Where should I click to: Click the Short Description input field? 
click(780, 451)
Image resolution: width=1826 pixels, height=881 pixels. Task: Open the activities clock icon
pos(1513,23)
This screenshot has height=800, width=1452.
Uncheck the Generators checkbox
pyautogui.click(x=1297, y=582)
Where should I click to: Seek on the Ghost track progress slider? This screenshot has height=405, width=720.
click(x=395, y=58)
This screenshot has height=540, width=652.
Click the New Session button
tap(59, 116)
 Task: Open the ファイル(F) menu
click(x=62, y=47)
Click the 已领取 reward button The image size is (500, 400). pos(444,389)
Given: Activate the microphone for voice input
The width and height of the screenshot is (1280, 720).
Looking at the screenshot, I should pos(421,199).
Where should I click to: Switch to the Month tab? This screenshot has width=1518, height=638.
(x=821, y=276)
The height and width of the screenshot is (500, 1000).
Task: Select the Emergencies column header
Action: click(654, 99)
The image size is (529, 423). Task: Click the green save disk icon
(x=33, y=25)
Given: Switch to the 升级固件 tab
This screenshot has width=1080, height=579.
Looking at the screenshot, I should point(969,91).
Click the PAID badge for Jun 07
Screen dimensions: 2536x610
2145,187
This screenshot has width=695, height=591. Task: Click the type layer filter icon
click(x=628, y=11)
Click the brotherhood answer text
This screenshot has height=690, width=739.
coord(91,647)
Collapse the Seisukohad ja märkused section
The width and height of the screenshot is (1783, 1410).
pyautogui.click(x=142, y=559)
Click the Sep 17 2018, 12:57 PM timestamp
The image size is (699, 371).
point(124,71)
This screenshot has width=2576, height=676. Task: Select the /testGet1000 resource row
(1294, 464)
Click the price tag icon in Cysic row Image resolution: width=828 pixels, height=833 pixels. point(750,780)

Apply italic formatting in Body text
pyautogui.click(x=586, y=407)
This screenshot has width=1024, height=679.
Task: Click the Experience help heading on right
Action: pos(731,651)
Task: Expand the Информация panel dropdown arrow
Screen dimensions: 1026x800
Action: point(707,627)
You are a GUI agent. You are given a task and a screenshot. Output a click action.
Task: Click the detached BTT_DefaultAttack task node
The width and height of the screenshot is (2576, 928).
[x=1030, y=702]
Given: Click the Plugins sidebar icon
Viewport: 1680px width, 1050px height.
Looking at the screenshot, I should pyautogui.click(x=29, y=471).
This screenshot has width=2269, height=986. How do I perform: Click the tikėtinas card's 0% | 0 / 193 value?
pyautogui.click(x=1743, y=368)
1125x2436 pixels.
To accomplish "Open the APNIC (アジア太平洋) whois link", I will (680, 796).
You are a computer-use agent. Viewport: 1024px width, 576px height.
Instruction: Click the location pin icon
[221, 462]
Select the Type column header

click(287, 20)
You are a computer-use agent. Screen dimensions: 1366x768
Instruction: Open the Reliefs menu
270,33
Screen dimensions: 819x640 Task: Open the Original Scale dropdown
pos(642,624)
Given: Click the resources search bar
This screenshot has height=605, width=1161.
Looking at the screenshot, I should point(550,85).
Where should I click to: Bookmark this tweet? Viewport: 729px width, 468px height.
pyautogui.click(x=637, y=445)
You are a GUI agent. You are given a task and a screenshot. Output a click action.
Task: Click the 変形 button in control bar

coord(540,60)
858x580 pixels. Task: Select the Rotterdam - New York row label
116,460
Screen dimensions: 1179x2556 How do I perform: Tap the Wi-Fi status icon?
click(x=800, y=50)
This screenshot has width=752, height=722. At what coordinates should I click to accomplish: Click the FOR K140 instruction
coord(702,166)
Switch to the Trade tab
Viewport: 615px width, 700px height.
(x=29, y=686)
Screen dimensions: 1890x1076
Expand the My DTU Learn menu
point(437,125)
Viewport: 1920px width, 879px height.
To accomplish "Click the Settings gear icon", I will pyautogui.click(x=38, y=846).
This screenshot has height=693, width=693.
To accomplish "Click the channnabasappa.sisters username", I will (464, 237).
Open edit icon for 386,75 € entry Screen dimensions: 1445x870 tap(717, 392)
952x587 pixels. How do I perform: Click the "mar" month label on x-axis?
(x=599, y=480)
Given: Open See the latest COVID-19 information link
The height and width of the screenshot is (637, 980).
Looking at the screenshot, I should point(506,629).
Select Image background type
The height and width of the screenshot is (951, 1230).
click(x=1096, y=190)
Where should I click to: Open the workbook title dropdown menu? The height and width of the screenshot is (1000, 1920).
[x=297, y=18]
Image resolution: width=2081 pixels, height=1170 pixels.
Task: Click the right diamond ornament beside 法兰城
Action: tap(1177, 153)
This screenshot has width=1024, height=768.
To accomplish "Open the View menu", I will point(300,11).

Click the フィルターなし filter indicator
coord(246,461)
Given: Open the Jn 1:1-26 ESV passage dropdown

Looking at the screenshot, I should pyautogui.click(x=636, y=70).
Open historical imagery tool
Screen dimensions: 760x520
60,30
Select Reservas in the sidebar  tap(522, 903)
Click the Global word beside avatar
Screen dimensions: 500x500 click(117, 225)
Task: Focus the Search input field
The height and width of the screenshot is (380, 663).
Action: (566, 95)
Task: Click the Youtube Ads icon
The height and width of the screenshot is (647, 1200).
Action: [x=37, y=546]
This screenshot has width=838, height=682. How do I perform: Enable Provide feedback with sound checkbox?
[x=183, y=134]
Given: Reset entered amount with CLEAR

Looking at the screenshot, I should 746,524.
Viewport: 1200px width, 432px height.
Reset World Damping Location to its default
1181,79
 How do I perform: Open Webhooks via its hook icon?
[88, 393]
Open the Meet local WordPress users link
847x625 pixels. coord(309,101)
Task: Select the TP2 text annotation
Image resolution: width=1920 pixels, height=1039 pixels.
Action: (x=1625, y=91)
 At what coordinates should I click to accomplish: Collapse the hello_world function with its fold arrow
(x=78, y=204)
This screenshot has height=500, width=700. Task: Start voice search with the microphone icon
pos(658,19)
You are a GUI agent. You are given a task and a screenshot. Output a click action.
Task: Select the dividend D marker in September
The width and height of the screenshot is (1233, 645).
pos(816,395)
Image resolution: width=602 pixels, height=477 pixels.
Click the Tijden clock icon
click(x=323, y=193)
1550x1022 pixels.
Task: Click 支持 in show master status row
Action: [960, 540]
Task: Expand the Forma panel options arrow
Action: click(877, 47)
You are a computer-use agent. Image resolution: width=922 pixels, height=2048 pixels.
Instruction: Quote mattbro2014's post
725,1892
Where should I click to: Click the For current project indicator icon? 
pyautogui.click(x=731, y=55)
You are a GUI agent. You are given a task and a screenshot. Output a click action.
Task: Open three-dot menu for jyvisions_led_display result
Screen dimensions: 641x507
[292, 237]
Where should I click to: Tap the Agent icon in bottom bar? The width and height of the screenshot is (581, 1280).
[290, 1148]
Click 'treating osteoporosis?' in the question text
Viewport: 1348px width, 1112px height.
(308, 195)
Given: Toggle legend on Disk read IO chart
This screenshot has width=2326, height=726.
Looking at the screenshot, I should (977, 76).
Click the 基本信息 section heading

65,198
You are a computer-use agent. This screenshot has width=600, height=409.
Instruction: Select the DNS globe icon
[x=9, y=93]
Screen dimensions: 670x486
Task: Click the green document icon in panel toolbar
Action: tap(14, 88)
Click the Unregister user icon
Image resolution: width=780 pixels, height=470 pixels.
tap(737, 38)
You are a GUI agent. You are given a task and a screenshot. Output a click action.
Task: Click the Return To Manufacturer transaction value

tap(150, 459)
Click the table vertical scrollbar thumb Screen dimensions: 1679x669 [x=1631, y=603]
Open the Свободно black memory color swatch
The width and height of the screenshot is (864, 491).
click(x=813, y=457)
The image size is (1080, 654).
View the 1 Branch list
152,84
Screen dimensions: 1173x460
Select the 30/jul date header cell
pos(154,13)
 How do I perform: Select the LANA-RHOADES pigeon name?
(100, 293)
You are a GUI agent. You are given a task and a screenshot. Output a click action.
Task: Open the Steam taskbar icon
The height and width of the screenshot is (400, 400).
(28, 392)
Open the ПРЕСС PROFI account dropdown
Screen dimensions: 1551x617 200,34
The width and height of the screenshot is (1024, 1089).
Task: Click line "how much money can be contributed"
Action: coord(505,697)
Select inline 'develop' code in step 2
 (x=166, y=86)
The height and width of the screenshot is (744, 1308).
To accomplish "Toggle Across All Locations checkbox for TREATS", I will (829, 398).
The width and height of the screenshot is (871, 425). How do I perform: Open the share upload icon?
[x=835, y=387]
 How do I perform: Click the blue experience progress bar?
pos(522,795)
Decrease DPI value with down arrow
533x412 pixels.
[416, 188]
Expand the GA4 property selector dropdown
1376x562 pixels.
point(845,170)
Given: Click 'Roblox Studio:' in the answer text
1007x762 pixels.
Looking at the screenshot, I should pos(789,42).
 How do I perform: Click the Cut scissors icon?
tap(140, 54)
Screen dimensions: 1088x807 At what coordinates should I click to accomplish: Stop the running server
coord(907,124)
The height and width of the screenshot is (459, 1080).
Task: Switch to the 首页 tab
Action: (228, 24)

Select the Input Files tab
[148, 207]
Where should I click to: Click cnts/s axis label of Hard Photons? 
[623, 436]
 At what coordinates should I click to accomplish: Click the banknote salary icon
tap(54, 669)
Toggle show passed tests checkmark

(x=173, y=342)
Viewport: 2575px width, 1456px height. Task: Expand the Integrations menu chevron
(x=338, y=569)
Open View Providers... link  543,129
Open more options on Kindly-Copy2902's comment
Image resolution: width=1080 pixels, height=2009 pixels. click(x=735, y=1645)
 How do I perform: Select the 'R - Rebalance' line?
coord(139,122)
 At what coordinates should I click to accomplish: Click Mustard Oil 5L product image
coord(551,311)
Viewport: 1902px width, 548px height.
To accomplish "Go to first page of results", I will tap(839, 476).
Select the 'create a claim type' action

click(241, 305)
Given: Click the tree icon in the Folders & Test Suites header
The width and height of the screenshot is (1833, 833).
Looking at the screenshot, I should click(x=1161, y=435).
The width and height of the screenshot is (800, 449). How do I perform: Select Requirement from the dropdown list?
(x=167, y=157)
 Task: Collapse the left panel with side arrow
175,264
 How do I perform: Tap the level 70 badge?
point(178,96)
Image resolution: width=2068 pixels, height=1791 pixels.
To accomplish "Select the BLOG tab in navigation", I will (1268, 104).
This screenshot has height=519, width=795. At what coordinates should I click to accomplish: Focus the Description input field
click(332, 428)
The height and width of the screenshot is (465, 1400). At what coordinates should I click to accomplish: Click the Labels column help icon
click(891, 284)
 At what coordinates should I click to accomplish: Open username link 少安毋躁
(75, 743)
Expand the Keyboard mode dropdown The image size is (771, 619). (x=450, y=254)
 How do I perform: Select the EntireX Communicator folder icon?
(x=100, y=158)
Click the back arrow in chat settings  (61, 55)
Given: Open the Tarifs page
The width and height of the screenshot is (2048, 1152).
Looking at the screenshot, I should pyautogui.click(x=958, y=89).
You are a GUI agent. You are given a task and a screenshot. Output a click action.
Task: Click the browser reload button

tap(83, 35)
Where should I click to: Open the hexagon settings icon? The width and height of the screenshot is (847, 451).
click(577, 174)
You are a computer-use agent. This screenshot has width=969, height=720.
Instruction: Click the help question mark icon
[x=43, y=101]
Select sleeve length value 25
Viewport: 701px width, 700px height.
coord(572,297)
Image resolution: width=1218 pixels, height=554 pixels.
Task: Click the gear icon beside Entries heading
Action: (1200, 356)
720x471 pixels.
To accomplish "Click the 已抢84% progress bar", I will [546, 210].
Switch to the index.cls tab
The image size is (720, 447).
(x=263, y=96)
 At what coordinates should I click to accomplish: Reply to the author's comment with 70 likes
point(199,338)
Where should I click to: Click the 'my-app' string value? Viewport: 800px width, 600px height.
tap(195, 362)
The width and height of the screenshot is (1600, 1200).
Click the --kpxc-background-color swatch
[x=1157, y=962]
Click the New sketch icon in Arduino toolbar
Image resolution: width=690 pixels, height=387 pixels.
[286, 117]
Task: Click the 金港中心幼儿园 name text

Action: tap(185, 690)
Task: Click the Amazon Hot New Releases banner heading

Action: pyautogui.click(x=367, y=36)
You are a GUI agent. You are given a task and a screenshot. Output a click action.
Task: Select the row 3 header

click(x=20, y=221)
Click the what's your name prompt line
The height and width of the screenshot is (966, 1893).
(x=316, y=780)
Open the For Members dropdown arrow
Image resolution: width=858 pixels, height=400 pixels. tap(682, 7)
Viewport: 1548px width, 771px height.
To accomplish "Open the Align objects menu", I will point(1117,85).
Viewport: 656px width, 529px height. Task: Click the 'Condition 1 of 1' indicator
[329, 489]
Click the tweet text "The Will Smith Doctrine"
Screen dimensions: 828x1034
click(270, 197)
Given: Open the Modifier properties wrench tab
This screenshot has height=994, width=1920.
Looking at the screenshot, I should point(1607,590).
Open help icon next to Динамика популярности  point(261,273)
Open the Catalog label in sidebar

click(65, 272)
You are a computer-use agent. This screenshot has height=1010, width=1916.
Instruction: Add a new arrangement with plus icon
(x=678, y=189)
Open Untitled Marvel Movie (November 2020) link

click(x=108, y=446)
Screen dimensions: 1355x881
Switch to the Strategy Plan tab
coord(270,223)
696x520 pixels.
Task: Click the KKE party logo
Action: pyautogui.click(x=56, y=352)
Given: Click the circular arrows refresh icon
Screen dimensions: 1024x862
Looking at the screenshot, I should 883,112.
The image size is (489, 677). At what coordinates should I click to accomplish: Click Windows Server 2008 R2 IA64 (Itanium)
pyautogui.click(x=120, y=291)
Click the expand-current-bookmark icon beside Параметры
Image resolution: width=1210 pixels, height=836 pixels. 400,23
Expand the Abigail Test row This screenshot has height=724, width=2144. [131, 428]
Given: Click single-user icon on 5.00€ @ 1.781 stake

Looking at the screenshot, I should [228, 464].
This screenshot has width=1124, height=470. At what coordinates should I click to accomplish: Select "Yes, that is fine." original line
* * * * *
Your goal –
Return exactly, and only, the lines above starting at the line that contains "Task: Click the detached" and ending at the line that contains "Given: Click the Plugins sidebar icon".

Exercise answer –
Task: Click the detached BTT_DefaultAttack task node
The width and height of the screenshot is (2576, 928).
[x=1030, y=702]
Given: Click the Plugins sidebar icon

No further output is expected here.